**What you are asked to do:**
In the text excerpt below about a teachers' union motion, by what margin was the motion on workload and pedagogy passed?

**Text excerpt:**

Sarah Prior, from Bedford, said she was a “proud primary teacher in a deprived area” but told delegates how she had lost “creativity and autonomy” in what she was allowed to teach.

“I felt shackled and have recently been signed off work with stress,” she said. “I watched how my school changed from being inclusive and creative.”

‘We know our shit’

Ms Prior was speaking in favour of the motion on workload and pedagogy, which was passed by an overwhelming majority, and calls for teachers to be given more autonomy in the classroom.

It calls for school groups that wish to oppose any attempt to impose a school-wide ‘teacher-led instruction’ teaching style to take action ‘up to and including strike action.’

Joint president Kiri Tunks, presiding over the debate, discouraged members from using “colourful language” after NEU Durham member Nick Jones told the conference he wasn’t the only person in the hall who thought “CPD is bollocks”.

He said: “As teachers, we know our shit and should be able to say that. I have known experienced teachers be told, ‘That is not how we do things’.”

The motion also calls for a solution to the workload crisis and says the “most effective way for teachers to tackle workload is for them to take control of their profession and professionalism”. 

Speaking in favour of the motion, Anthony Dowling, from Gateshead NEU branch, said: “The government doesn’t tell architects how to build houses, or doctors how to hold surgeries, so why tell teachers how to teach?”

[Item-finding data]
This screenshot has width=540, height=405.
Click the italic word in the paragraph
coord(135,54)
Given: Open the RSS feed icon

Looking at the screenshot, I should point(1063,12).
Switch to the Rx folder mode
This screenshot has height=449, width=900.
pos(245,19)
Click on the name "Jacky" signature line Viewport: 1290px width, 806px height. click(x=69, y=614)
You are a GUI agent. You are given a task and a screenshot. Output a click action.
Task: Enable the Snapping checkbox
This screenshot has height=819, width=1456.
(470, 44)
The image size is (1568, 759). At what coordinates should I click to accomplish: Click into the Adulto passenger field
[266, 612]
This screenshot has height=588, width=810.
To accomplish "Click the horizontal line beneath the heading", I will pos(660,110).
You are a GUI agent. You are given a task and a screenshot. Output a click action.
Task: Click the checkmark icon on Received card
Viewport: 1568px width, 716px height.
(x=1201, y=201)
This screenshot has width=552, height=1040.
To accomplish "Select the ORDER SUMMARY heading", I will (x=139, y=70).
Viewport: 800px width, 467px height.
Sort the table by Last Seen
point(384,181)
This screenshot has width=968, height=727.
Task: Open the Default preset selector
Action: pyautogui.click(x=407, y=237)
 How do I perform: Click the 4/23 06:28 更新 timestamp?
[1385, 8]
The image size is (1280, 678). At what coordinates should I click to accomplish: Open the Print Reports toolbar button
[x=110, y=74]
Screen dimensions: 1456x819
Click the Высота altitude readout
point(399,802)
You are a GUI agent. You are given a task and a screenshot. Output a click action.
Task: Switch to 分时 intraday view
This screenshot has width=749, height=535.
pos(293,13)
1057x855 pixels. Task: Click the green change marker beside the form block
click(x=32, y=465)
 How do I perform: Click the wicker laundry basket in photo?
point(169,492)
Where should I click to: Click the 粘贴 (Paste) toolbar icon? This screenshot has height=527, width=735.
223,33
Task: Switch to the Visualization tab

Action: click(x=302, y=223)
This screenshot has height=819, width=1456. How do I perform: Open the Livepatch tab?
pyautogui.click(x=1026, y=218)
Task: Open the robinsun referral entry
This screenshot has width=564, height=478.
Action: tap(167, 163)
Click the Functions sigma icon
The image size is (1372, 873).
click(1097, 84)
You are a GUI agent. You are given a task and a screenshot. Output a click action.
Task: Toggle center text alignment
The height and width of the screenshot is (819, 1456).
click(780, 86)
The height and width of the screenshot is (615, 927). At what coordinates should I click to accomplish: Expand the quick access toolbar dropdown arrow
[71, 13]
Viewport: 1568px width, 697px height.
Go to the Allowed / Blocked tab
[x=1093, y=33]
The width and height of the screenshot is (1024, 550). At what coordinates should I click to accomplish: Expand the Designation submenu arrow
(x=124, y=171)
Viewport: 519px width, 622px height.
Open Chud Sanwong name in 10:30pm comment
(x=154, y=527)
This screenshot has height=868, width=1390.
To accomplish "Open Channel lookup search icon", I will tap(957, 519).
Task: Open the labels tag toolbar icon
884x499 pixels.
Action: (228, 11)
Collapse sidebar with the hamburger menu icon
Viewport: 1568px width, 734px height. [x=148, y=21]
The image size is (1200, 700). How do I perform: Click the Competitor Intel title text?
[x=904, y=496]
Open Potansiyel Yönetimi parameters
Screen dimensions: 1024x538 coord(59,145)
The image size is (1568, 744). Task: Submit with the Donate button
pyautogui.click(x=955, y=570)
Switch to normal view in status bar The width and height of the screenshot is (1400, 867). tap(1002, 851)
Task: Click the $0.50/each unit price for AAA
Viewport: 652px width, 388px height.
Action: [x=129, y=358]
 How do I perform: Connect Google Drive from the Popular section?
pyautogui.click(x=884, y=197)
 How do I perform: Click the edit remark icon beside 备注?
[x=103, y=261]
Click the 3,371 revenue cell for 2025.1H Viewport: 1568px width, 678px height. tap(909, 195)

**Solution to the exercise:**
By an overwhelming majority.